Creating a simple digital archive
March 23, 2020 4:18 AM   Subscribe

I'm putting together a simple digital archive for my workplace. It will store pdfs of newspaper articles, blueprints, a few books, as well as image files or various sorts of photographs, etc. I'm not a librarian or archivist so I'm seeking advice on the types of information to have associated with these files.

Currently I have:
File name
Date
Title
Author
Source (ie which newspaper)
Keywords
Format (ie photo or newspaper)
Physical Location (which file drawer or box has the original blueprint/photo etc)
Image resolution
Collection (we have a couple of collections of photos given to us by individuals)
Notes

What am I missing? What am I doing wrong that is going to bite me in the butt later? What questions should I be asking that I'm totally oblivious to?
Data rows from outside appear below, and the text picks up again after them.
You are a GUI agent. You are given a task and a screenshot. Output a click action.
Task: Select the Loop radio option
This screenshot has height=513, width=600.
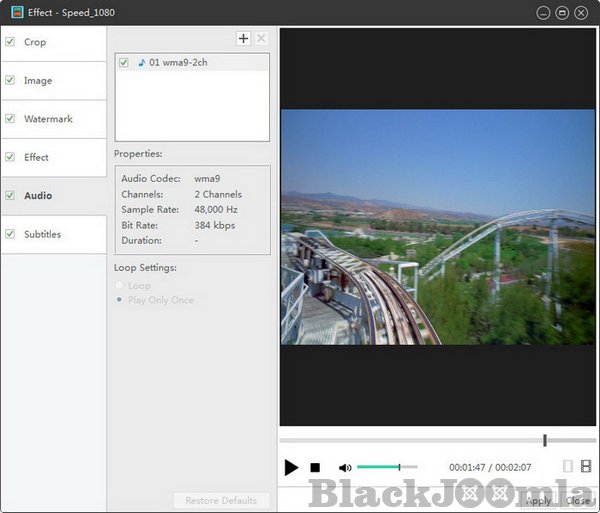coord(121,286)
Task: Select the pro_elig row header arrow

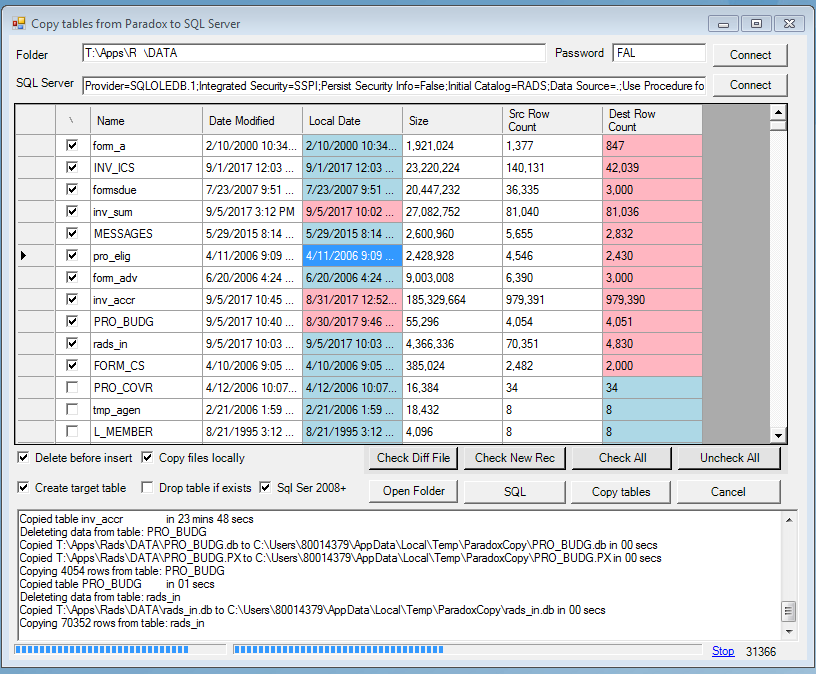Action: click(x=24, y=256)
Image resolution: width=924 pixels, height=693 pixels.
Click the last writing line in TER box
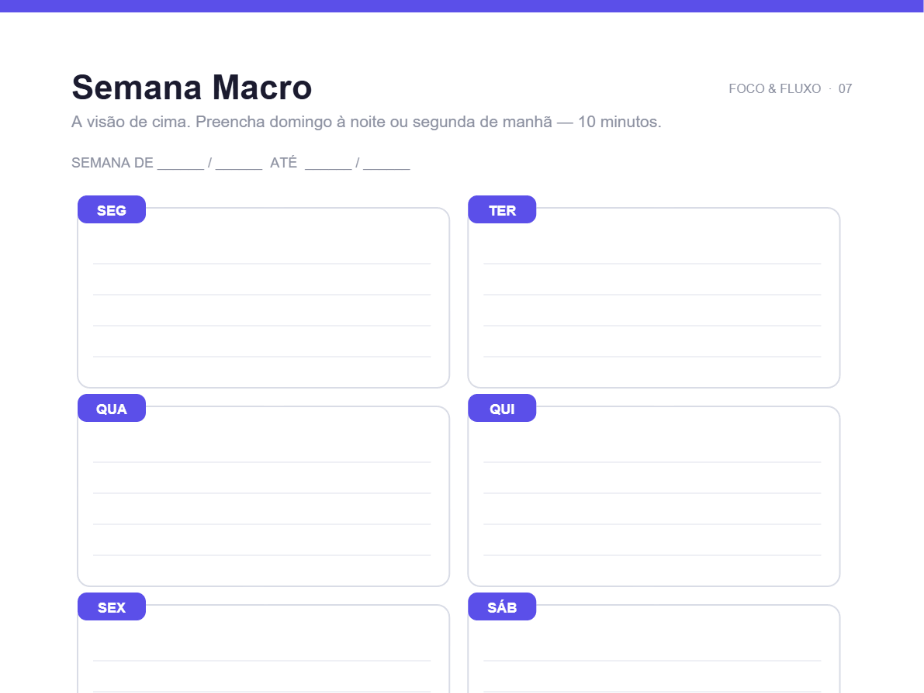click(x=652, y=357)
I'm using Airtable to do this if that is relevant.
posted by sciencegeek to Grab Bag (1 answer total) 2 users marked this as a favorite
 
As long as you retain the ability to export all the data and all its associated metadata in some simple and/or widely supported and/or non-proprietary format, like PDF for documents and JPEG and PNG for images and well-structured flat text files for metadata, then the fact that a subscription-based proprietary online database service is always going to do its level best to lock you in before going belly-up won't bite you too badly.

It would also be good to have some automated method for adding extra kinds of metadata in bulk, should the need arise. This would be more reliable with some kind of guaranteed-unique ID that you control assigned to each data file to tie it to its associated metadata. Burying the ID inside the data file using whatever tagging scheme its file format supports is better than relying on making it part of a filename, because people will rename things. Doing both is better still.

And if this is an archive, you want local copies. More than two, for preference. The iron law of digital information is that unless you can always put your actual meat hooks on two different offline storage media, each of which contains a bit-for-bit identical copy of every piece of digital information you care about, it doesn't really exist.

Yes, cloud providers will pinky swear to back your stuff up carefully and look after it, and you should absolutely let them do that and expect that they will do it properly. But if the shit ever hits the fan, your locally maintained copies are going to be a much more useful fallback than whatever financial compensation your lawyers can extract from the remains of your cloud provider.